- **PROBLEM TO WORK ON**:
Which lines of the entries hold the string "will"? Copy each one.

__________________________________________________

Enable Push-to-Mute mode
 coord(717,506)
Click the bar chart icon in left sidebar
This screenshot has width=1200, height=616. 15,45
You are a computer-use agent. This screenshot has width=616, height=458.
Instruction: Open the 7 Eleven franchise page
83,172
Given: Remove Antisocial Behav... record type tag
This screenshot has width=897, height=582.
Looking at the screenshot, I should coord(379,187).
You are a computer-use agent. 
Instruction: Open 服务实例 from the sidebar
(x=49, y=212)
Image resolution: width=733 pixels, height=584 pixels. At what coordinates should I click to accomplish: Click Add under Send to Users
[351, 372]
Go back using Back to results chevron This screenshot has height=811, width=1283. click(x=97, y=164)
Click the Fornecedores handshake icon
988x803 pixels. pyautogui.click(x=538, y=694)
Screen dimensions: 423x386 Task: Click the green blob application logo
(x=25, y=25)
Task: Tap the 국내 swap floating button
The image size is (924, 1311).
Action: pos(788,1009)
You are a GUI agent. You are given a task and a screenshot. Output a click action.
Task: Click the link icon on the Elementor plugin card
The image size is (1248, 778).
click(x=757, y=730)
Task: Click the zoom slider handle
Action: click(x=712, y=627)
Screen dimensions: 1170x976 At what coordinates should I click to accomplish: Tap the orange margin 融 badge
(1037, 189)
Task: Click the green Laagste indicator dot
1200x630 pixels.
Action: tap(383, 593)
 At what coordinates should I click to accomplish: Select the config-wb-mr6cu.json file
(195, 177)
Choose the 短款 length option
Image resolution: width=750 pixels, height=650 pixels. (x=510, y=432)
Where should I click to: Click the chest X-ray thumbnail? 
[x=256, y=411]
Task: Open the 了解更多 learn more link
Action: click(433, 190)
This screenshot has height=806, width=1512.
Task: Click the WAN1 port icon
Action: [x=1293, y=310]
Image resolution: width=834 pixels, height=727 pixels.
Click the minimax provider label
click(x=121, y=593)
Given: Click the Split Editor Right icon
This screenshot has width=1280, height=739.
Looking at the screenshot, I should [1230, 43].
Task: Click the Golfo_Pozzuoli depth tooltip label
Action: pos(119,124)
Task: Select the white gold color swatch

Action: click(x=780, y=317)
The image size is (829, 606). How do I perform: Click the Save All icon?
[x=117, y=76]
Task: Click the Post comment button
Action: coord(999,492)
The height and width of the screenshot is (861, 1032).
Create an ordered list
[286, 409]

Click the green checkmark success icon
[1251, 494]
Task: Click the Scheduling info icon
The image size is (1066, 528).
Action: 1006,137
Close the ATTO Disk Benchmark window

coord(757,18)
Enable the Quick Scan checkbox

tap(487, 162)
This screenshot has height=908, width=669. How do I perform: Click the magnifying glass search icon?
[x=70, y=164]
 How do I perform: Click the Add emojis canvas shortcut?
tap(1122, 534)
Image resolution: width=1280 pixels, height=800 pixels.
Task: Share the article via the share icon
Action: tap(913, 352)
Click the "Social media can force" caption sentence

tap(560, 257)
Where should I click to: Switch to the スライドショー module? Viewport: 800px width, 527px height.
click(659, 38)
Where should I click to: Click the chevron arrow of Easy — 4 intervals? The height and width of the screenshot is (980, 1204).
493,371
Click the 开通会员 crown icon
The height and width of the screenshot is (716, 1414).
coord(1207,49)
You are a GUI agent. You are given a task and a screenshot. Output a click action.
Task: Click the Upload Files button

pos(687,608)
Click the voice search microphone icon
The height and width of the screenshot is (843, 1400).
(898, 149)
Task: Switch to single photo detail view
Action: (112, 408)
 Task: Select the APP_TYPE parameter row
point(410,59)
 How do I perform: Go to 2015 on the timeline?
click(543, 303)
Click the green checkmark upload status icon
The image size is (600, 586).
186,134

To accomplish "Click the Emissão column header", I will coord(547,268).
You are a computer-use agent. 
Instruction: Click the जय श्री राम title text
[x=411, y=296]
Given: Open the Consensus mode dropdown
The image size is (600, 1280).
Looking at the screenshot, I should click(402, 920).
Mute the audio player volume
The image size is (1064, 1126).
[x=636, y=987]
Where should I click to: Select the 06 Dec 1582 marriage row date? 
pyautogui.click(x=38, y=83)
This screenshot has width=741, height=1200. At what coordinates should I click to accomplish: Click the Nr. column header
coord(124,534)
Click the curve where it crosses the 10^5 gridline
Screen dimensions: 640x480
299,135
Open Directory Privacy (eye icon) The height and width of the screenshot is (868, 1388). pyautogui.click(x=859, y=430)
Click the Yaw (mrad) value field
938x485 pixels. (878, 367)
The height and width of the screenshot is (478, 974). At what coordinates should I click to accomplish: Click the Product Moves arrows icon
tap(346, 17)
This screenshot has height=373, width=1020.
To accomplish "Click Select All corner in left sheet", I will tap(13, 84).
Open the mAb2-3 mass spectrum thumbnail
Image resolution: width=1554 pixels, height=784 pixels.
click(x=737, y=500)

__________________________________________________

- **RESPONSE TO THE TASK**:
To accomplish "Click the Emissão column header", I will coord(547,268).
To accomplish "Click Select All corner in left sheet", I will tap(13, 84).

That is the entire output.